> _OBJECTIVE_
Arrange the records as a numbered list, starting at the first line and stopping after the line that contains "coord(696,265)". Leave out any blank lines.

> _MATERIAL FOR THIS EXERCISE_
%%

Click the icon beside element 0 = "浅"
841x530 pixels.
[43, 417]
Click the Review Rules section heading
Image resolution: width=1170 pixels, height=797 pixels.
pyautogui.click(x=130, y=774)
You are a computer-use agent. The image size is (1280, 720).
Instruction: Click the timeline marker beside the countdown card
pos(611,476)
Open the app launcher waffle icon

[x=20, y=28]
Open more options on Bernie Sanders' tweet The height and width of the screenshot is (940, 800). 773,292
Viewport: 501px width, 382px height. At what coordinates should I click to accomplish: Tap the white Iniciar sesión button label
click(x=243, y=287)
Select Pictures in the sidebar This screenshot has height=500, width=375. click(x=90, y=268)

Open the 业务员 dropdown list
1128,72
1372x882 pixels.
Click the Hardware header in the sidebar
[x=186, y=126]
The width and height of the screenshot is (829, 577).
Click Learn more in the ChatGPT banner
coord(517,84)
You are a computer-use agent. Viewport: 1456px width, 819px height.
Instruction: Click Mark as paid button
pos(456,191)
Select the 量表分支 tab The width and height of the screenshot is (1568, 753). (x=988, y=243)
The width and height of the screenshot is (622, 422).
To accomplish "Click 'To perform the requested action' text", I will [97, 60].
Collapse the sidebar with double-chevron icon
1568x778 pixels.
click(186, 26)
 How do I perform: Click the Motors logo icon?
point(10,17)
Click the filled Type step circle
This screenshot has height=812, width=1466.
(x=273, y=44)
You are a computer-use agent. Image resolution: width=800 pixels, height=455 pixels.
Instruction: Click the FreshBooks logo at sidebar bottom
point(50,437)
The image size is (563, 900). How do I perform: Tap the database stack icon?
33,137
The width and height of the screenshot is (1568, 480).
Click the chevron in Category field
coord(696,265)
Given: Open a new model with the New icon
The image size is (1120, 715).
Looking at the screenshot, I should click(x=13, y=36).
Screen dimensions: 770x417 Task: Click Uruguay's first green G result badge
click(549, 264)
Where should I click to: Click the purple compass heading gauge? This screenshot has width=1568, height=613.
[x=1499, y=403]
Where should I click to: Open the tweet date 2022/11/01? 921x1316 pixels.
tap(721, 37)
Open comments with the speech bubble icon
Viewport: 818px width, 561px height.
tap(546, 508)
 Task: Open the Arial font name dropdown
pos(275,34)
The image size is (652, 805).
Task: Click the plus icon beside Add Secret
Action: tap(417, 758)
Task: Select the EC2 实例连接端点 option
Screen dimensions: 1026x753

%%

> _FINAL ANSWER_
1. Click the icon beside element 0 = "浅"
2. 841x530 pixels.
3. [43, 417]
4. Click the Review Rules section heading
5. Image resolution: width=1170 pixels, height=797 pixels.
6. pyautogui.click(x=130, y=774)
7. You are a computer-use agent. The image size is (1280, 720).
8. Instruction: Click the timeline marker beside the countdown card
9. pos(611,476)
10. Open the app launcher waffle icon
11. [x=20, y=28]
12. Open more options on Bernie Sanders' tweet The height and width of the screenshot is (940, 800). 773,292
13. Viewport: 501px width, 382px height. At what coordinates should I click to accomplish: Tap the white Iniciar sesión button label
14. click(x=243, y=287)
15. Select Pictures in the sidebar This screenshot has height=500, width=375. click(x=90, y=268)
16. Open the 业务员 dropdown list
17. 1128,72
18. 1372x882 pixels.
19. Click the Hardware header in the sidebar
20. [x=186, y=126]
21. The width and height of the screenshot is (829, 577).
22. Click Learn more in the ChatGPT banner
23. coord(517,84)
24. You are a computer-use agent. Viewport: 1456px width, 819px height.
25. Instruction: Click Mark as paid button
26. pos(456,191)
27. Select the 量表分支 tab The width and height of the screenshot is (1568, 753). (x=988, y=243)
28. The width and height of the screenshot is (622, 422).
29. To accomplish "Click 'To perform the requested action' text", I will [97, 60].
30. Collapse the sidebar with double-chevron icon
31. 1568x778 pixels.
32. click(186, 26)
33.  How do I perform: Click the Motors logo icon?
34. point(10,17)
35. Click the filled Type step circle
36. This screenshot has height=812, width=1466.
37. (x=273, y=44)
38. You are a computer-use agent. Image resolution: width=800 pixels, height=455 pixels.
39. Instruction: Click the FreshBooks logo at sidebar bottom
40. point(50,437)
41. The image size is (563, 900). How do I perform: Tap the database stack icon?
42. 33,137
43. The width and height of the screenshot is (1568, 480).
44. Click the chevron in Category field
45. coord(696,265)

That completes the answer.